### [What you have to do]
Each line from the one that has "Viewport: 600px width, 600px" through the end of the entries below must be written out exactly; leave out all other lines.

### [Data listing]
● ● ● ● ●
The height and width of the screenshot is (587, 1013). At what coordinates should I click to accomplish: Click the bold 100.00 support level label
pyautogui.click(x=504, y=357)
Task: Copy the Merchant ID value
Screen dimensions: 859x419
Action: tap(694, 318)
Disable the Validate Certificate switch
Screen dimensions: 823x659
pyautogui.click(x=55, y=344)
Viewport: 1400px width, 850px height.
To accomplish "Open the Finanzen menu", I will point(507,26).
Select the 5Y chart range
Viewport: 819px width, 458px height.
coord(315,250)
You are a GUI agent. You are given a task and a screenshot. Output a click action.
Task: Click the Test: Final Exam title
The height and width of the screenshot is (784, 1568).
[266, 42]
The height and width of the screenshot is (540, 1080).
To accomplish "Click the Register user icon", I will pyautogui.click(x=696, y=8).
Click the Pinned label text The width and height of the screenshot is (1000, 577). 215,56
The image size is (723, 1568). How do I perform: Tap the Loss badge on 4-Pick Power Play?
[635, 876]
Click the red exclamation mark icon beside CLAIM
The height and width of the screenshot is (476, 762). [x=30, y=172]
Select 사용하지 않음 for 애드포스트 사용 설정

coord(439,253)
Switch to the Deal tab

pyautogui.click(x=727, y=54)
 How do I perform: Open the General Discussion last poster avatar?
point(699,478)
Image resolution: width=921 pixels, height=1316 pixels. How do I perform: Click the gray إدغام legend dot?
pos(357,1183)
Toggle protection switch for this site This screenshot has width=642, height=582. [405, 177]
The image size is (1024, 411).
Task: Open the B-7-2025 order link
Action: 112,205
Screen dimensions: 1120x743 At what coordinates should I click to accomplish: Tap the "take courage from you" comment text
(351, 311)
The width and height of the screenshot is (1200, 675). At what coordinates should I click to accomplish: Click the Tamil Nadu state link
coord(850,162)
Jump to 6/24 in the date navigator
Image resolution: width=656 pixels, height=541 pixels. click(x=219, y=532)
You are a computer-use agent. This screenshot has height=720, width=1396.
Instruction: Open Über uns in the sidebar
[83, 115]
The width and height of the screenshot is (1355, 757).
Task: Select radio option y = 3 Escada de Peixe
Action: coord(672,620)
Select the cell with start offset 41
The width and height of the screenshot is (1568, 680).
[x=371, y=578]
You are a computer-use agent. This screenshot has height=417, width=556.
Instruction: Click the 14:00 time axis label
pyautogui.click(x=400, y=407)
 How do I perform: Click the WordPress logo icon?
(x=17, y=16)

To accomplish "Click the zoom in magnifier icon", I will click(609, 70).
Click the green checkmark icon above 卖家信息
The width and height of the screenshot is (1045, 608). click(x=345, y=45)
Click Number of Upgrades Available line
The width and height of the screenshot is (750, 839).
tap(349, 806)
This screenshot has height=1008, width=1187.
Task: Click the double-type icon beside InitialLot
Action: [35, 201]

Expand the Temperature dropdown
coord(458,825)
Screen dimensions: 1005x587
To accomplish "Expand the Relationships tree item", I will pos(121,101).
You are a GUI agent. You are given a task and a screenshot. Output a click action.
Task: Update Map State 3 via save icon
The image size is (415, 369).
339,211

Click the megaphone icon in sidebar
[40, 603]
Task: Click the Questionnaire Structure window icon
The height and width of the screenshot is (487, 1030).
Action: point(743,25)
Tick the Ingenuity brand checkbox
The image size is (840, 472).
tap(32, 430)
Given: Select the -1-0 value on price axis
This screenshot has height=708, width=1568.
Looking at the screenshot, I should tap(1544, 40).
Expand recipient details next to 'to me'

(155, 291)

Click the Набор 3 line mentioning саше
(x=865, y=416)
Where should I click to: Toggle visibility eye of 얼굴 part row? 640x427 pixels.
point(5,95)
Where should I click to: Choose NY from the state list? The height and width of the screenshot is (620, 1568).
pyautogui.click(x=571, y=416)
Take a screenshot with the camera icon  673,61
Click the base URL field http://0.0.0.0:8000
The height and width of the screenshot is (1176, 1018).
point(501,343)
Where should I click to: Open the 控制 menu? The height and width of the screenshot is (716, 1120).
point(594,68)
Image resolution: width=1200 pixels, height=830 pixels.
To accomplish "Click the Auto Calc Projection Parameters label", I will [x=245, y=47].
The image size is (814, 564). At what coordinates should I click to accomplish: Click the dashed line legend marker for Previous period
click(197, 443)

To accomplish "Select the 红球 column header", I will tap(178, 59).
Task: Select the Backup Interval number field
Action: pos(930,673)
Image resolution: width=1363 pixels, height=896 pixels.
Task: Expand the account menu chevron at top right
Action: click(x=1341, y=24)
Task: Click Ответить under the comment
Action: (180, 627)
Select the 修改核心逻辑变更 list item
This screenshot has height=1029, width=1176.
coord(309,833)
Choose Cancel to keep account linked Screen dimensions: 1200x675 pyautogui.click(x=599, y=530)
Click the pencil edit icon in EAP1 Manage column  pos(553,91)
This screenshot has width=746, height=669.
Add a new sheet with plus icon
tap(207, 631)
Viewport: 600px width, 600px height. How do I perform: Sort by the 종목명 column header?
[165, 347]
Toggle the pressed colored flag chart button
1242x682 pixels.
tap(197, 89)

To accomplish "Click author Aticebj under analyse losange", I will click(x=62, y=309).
● ● ● ● ●
### [Written response]
Viewport: 600px width, 600px height. How do I perform: Sort by the 종목명 column header?
[165, 347]
Toggle the pressed colored flag chart button
1242x682 pixels.
tap(197, 89)

To accomplish "Click author Aticebj under analyse losange", I will click(x=62, y=309).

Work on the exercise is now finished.